Stasis, Flux, Change

For many of us today, the world seems unstable and fragile, suspended between old forms and traditions that are no longer functional (or perhaps never really were) and new paths and methods that are still obscure, only dimly glimpsed possibilities. We want change – but we’re not sure exactly what that change should be, or how to achieve it, or how to know if it is indeed real change, and not merely a minor modification of existing elements. We are unsure whether our situation is one of simple stasis, sterile repetition, or endless flux, and we yearn for the certainty that our actions can have substantial and transformative consequences. This seminar will address the questions of stasis, flux, and change in terms of political, scientific, ontological, and subjective transformation, in response to texts and concepts from the ancient world to today.

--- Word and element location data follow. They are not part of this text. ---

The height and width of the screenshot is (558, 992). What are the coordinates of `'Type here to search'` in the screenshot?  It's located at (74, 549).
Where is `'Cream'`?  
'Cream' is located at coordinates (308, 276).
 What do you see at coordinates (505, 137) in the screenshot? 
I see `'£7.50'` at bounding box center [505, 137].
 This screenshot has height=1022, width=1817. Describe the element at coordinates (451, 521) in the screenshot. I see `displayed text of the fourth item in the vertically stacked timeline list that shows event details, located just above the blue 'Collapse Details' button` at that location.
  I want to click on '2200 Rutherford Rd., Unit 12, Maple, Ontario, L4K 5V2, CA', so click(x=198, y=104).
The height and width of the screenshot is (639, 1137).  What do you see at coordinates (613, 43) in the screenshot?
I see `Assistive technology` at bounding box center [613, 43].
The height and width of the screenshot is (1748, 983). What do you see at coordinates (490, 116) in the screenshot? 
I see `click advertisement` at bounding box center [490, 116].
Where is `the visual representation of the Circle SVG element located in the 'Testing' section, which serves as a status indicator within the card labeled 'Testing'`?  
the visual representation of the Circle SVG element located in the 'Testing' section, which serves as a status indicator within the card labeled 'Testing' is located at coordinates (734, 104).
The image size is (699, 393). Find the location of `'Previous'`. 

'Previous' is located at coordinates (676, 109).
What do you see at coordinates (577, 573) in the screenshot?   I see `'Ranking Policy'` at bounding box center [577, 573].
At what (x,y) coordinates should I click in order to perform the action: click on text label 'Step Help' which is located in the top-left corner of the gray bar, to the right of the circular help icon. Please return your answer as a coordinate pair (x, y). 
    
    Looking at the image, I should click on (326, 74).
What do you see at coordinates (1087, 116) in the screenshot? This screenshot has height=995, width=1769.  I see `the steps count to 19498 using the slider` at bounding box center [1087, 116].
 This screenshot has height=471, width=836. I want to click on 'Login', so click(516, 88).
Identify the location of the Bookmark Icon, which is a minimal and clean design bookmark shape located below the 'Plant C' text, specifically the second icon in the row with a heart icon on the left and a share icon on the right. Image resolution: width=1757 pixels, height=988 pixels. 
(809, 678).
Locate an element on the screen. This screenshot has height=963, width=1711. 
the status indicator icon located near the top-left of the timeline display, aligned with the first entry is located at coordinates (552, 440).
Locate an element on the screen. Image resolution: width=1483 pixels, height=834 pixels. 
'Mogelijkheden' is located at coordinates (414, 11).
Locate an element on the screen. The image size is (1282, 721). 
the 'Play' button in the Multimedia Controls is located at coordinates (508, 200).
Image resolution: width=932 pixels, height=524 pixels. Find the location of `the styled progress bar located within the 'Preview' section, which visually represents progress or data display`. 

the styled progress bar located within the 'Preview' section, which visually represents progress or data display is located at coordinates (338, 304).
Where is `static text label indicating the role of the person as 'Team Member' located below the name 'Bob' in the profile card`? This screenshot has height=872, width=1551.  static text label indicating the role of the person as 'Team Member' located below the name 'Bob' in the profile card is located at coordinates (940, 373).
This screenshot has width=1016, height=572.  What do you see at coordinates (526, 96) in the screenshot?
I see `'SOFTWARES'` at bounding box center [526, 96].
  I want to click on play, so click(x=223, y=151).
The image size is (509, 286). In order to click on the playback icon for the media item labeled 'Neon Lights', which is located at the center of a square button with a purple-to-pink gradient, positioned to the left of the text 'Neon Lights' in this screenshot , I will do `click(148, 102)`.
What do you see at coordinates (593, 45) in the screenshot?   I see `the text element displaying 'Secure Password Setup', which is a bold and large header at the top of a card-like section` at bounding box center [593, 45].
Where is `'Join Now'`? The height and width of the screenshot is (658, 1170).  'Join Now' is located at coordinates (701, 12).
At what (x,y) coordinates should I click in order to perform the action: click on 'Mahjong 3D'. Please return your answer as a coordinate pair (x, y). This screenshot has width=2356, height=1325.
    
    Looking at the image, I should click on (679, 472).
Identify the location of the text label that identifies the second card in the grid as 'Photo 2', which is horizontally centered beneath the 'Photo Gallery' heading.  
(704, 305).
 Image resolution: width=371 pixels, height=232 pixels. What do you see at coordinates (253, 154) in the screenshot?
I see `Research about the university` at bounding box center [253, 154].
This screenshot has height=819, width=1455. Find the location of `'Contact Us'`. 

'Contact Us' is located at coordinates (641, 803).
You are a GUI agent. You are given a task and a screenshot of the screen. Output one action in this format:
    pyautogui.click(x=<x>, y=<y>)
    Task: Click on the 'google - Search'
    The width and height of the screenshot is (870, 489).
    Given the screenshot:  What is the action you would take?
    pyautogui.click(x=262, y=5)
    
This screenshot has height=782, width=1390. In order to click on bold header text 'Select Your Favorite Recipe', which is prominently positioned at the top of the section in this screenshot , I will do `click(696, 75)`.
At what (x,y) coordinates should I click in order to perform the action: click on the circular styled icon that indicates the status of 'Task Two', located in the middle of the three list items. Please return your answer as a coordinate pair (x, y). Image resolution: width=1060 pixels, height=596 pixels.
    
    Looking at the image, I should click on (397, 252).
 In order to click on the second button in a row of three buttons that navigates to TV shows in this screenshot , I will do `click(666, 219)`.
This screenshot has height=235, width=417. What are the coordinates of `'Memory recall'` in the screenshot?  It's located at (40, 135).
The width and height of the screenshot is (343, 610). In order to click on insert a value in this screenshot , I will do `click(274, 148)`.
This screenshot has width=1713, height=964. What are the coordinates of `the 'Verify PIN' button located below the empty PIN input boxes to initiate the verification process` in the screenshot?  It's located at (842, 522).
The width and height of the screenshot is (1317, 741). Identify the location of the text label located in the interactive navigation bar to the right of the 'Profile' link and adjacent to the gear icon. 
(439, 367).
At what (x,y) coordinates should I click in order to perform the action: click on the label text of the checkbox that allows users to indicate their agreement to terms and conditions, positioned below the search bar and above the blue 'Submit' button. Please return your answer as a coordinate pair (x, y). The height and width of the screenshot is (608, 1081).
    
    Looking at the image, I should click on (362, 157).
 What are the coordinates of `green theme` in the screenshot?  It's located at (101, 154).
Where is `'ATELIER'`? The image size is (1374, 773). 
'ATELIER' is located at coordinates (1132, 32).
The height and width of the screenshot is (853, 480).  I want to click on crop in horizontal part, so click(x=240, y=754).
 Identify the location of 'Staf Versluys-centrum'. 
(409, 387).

In the first part of the seminar we will begin with a central controversy in Pre-Socratic philosophy: is reality fundamentally static, despite the appearance of dynamism (a view associated with Parmenides) or is it in a constant state of flux, despite its apparent stability (as Heraclitus claimed)? With Plato, on the one hand, and the Biblical traditions on the other, new possibilities of radical change are announced and made available. Lucretius and Ovid understand nature and human nature as involving a fundamental “swerve” or metamorphic impulse. And modern thinkers such as Hegel, Marx, Nietzsche, and Freud all resisted the inertia of the status quo, whether subjective or collective, and sought possibilities of real change.

The second part of the seminar will focus on contemporary aspects of the question of stasis, flux, and change by examining topics including the science of climate change; the idea of epigenesis and the transformation of reason; subjective and political transformations of racial divisions and antagonisms; the categories of the “normal” and “abnormal,” and gender binarism and biological determinism. We will conclude by returning to current philosophical approaches to the nature of stasis, flux, and change in the work of Alain Badiou and Gilles Deleuze.

Guest speakers for the seminar will include Richard Ellis, Brooke Holmes, Francesca Martelli, John Smith, John McCumber, Eric Santner, Bruno Bosteels, Katherine Hayles, Catherine Malabou, Nahum Chandler, Fred Moten, Frank Wilderson, Yala Kisukidi, Zakiyyah Iman Jackson, Adrián Flores, Colby Gordon, David Theo Goldberg, and Eleanor Kaufman.